Kyle Hurt might have had the most impressive minor league season among all the impressive pitchers in 2023 in the Dodger organization. The Trojan struck out one hundred fifty two hitters in just ninety two innings which I believe was the best in professional baseball for over 75 innings pitched. Hurt made fifteen starts for AA Tulsa but once he was promoted to AAA OKC, he only made one start in seven appearances. His lone dynamite appearance for the Dodgers was in relief where he looked like vintage Jonathan Broxton, striking out three of his six outs. I don’t know if Hurt can be a rotation piece, the Dodgers don’t seem to know either, but man, his floor looks like a heck of a bullpen piece. Maybe as soon as the summer of 2024.

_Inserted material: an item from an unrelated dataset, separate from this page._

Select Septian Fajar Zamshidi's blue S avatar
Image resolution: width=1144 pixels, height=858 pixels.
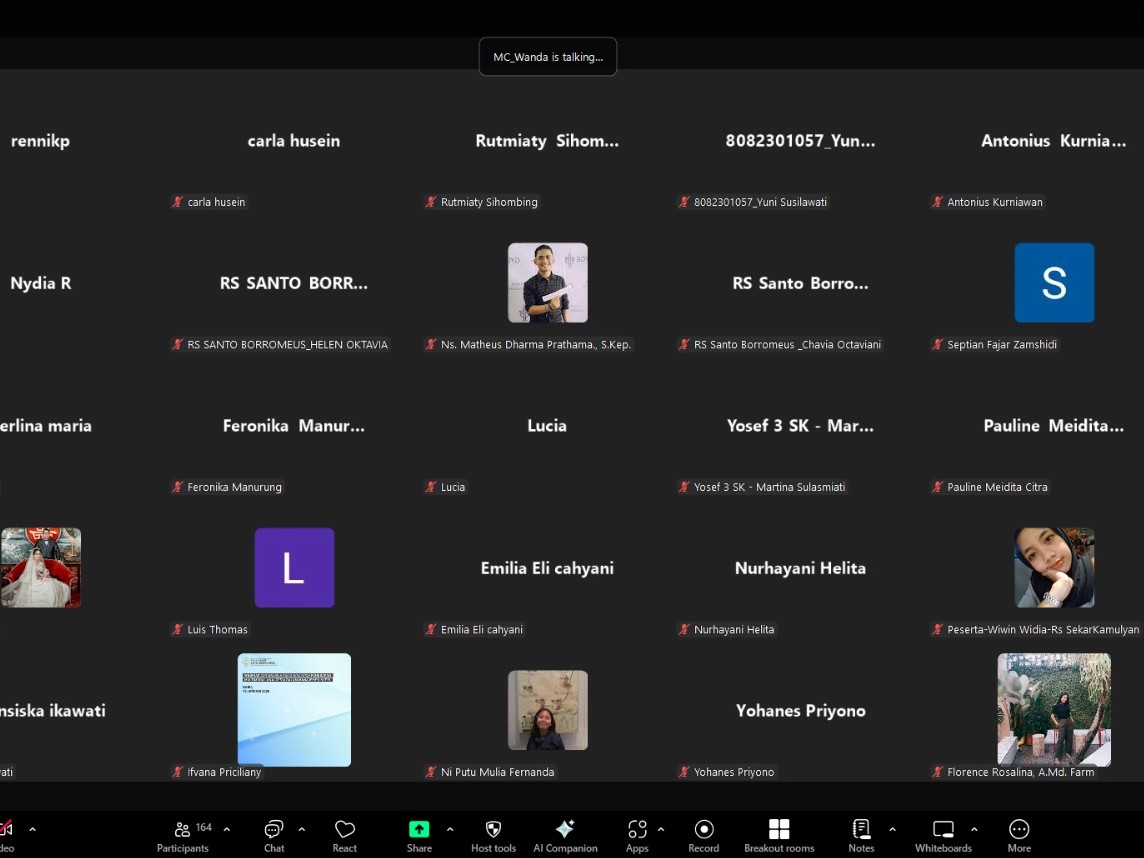coord(1054,283)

At twenty -six Landon Knack is the oldest of the pitchers mentioned today and was just added to the 40-man roster last week. Knack was named the Dodgers minor league pitcher of the year which I thought was odd given the seasons that Sheehan and Hurt had. Maybe it was a trading ploy? Knack had a good season and he is a solid depth piece headed into 2024, but I’d think that Sheehan / Stone / Frasso / Hurt are above him in the rotational pecking order. MLB Pipeline likes him more than Kyle Hurt, but I think they are the only publication that thinks so. He seems like a likely candidate to be traded

Rickey Vanasco is a wild card. The Dodgers got Vanasco last summer when he moved off the Rangers 40 man roster. Even though Vanasco had a solid season the Dodgers moved him off the 40-man roster. This move surprised most of us who follow the prospects because Vanasco had a solid end to his 2023 minor league season. Then, the Dodgers surprised us again by signing Vanasco to a major league contract and bringing him back onto the 40-man roster. Vanasco was a starter for the Rangers but he excelled this summer after moving to the bullpen. Just wanted to get his name in here as he did pitch in AAA for OKC this summer, albeit as a relief pitcher.

All of the above pitchers are on the Dodgers 40 man roster, but the next name is not, even though he has also already pitched in AAA. Luckily the Dodgers didn’t have to protect River Ryan, and because of that, it is unlikely the Dodgers will need him in 2024. That said, there is one guy who I respect who thinks that River Ryan might be the most talented pitcher in the Dodger system. That person is Keith Law of the Athletic who listed River Ryan as the 41st top prospect in baseball during his mid-summer update.

The Dodgers made him a full-time pitcher and he’s taken off, working at 95-99 with a four-pitch mix highlighted by a hammer curveball. I saw a plus changeup from him in spring training but he’s barely used it this year, and he’s shown some platoon split as a result, allowing a .385 OBP to lefties. He’s used each of the curve and the slider more than the changeup to left-handed batters, which doesn’t make much sense given how those pitches typically work and the results he’s having. He’s very athletic with an excellent delivery, while his command and control remain below average, especially to left-handed batters. There’s No. 2 starter upside here with improved command and a different pitching plan.

River was traded to the Dodgers from the Padres in 2022 as an infielder. The Dodgers immediately converted him to a pitcher so he has only pitched two professional seasons. It is highly unusual for an 11th round draft pick, to make it to AAA with only 39 professional games under their belt, but that is what River Ryan has done so far. He only made two starts in AAA but those two starts were enough to get him into this article.

So, as you can see if you got this far, the Dodgers have many young pitchers who are already either pitching for the Dodgers like Miller / Pepiot / Sheehan / Stone / Grove or or just about ready to in Frasso / Hurt / Knack / Vanasco. Which one’s will be with by this time next year?